It's a 1TD SSD that is partitioned into 2 drives, a Time Machine drive, and a regular hard drive.

My Mac is a bit old, it's a 13-inch, 2020, Four Thunderbolt 3 ports MacBook Pro. I had hoped that upgrading to the latest OSX would solve the problem, but it has not. I've tried plugging the drive in to different thunderbolt ports, but they all do the same thing.

Is it just a problem with the drive itself? Or is osX just being screwy? It's weird, some days it is just a few of these, other days it's a TON.
Screenshot 2024-02-19 at 5.28.11 AM.png
 

Fishrrman

macrumors Penryn
Feb 20, 2009
28,395
12,521
"Is there a way to get rid of these errors? (Disk not ejected properly)"
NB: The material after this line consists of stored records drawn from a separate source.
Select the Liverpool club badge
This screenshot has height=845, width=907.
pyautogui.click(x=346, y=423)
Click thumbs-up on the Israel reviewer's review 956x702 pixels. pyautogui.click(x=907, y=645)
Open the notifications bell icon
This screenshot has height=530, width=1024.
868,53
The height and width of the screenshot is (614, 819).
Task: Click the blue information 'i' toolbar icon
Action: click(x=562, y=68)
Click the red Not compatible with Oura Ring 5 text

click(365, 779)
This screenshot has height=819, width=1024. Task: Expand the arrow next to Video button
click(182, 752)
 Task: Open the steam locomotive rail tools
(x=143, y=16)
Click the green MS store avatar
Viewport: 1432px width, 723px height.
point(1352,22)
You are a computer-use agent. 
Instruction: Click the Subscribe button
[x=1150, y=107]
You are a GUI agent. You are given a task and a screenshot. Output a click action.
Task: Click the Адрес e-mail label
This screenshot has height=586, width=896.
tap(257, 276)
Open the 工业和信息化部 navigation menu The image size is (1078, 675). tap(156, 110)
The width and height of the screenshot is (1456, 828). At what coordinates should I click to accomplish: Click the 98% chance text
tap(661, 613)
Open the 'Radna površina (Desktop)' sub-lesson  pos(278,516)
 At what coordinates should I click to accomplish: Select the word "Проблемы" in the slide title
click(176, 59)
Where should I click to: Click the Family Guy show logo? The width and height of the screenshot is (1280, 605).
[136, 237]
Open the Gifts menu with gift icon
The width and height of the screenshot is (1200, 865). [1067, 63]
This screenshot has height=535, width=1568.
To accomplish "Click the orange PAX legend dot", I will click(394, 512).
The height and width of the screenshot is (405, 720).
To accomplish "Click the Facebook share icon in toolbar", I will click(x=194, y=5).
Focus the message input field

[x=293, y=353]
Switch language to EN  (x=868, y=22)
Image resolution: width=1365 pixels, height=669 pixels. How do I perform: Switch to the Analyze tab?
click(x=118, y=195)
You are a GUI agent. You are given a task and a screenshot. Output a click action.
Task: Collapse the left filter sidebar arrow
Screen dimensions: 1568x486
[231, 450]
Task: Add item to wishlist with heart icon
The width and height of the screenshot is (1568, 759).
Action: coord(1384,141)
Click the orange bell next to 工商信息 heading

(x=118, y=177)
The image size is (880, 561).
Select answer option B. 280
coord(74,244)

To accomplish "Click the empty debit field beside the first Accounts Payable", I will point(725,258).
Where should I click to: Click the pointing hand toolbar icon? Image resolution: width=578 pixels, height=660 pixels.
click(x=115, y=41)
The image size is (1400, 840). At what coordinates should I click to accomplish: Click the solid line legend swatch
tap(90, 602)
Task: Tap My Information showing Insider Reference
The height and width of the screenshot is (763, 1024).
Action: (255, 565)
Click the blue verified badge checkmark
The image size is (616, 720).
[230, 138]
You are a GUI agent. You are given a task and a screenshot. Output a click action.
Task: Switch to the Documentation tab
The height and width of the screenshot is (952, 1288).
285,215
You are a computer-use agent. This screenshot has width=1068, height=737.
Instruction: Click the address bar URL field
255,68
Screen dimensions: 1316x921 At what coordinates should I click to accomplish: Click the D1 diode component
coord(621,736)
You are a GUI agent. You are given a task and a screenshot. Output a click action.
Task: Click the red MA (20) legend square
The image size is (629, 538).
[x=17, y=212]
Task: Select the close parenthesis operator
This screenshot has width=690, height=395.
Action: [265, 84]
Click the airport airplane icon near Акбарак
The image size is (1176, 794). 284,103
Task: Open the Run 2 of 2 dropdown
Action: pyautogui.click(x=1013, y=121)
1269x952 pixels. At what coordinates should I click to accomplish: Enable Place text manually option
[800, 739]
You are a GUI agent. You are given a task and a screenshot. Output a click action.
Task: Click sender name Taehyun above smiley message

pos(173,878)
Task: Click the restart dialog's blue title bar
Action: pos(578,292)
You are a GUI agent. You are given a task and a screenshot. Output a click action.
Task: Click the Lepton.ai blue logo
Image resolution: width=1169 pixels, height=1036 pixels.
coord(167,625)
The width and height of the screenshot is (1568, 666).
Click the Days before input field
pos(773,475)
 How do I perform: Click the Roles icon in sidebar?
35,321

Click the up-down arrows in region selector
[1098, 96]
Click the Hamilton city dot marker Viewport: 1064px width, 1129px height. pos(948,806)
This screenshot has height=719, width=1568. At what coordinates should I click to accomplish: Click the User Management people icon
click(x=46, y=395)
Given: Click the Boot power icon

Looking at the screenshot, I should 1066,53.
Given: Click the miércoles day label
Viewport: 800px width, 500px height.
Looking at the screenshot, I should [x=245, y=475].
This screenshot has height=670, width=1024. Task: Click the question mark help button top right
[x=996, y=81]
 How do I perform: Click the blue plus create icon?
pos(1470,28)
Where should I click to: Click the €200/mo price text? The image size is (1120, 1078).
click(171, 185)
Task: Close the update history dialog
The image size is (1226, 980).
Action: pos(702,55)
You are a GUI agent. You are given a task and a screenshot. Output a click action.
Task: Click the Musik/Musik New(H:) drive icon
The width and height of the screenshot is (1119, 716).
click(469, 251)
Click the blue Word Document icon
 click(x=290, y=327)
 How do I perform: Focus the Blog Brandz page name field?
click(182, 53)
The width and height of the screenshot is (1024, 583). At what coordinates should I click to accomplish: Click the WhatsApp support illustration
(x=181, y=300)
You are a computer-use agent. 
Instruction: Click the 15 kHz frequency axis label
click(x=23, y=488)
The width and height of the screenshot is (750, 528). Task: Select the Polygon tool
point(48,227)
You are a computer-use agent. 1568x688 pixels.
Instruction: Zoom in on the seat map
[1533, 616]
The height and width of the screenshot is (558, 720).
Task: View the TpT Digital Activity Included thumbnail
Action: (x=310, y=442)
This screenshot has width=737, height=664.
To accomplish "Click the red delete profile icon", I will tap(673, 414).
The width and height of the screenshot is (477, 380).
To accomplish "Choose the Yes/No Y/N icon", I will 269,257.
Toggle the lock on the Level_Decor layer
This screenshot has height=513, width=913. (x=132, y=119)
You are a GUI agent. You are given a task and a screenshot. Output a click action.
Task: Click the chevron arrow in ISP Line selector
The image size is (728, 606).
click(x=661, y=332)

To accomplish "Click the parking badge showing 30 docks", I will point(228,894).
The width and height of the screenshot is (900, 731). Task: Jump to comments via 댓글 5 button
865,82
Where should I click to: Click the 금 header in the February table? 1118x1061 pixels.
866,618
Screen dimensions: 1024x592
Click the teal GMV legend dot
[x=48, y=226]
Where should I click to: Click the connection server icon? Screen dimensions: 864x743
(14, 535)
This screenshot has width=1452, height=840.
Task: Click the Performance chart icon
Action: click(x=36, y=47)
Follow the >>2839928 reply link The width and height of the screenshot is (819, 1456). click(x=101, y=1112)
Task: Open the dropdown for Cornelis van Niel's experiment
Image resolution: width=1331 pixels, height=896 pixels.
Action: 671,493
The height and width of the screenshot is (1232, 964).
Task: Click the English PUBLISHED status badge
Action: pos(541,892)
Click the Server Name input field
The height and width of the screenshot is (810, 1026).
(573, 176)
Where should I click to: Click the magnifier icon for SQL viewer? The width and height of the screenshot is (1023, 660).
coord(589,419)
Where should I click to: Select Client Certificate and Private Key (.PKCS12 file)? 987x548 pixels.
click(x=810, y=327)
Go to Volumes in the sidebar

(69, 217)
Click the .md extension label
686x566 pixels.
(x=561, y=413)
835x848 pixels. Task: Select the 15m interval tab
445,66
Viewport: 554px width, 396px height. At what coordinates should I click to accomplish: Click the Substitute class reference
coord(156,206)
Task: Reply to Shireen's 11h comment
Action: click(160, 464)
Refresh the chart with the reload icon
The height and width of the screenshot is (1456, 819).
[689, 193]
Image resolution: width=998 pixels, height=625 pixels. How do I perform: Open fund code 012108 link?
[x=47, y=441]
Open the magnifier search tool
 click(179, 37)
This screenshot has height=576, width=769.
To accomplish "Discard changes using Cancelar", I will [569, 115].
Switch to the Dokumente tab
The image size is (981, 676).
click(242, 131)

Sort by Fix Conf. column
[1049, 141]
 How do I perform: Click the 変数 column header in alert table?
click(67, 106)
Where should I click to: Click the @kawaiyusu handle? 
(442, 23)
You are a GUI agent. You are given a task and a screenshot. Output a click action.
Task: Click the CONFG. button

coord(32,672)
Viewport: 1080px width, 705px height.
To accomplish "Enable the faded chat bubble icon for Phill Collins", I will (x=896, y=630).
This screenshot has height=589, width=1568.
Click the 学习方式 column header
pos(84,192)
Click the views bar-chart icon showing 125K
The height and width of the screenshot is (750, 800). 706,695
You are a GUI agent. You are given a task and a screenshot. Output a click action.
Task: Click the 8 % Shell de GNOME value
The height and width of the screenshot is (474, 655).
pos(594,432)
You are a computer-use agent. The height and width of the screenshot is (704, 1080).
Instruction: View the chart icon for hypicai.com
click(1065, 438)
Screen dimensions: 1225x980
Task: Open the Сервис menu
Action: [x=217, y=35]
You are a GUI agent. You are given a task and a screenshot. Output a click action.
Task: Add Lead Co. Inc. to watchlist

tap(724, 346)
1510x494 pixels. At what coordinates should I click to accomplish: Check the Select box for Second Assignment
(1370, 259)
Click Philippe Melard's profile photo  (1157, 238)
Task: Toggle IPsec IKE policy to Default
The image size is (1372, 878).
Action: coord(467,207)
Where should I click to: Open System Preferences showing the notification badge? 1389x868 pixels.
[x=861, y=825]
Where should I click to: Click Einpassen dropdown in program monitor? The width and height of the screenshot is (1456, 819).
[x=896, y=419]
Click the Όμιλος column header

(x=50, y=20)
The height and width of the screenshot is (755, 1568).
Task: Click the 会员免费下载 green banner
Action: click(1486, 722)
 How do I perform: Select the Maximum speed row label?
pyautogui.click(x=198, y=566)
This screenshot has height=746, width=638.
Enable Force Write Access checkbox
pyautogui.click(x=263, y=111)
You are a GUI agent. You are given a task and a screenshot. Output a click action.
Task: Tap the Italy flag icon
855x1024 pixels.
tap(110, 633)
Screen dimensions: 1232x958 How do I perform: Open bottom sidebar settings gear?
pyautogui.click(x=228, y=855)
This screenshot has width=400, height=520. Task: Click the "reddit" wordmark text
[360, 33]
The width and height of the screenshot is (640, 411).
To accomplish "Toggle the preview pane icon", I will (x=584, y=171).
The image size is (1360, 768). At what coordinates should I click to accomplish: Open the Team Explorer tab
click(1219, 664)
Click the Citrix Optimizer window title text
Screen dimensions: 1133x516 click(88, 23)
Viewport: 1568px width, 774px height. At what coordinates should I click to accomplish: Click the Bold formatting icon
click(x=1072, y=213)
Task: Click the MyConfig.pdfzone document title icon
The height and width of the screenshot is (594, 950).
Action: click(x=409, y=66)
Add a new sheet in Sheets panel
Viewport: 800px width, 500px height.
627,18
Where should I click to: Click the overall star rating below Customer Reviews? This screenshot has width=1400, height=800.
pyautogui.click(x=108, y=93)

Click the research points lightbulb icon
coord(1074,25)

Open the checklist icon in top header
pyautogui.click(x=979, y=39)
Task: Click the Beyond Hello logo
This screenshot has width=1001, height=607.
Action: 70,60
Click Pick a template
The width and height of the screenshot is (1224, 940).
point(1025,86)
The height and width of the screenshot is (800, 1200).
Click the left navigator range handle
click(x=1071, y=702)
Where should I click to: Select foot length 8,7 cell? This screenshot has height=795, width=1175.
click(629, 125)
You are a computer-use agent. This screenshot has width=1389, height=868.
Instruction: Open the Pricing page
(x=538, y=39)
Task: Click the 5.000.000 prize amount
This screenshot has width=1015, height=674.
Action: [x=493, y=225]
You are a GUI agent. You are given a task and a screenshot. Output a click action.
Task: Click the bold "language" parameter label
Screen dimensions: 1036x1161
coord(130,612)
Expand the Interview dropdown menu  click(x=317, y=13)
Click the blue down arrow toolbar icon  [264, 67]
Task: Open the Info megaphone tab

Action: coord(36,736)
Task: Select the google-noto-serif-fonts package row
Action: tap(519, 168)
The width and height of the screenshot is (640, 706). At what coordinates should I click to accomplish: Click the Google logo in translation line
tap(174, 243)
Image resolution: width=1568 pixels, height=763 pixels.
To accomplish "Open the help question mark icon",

Eject the disk(s) properly before putting the Mac to sleep for the night.

Really...
That's "the answer".
 

solinari6

macrumors regular
Original poster
Aug 13, 2008
101
13
"Is there a way to get rid of these errors? (Disk not ejected properly)"

Eject the disk(s) properly before putting the Mac to sleep for the night.

Really...
That's "the answer".
Dang, is that really what Apple expects people to do? Eject all their disks before the computer sleeps? LOL

Maybe I could try just preventing my mac from ever sleeping, see if that does the trick?
 

za9ra22

macrumors 65816
Sep 25, 2003
1,441
1,896
While that could be caused by the Mac entering sleep, the fact there are possibly a number of identical errors suggests not - unless entering sleep generates the error which then wakes the system, which then returns (eventually) to sleep... and round and round. It could be that the SSD is dropping into its own sleep mode.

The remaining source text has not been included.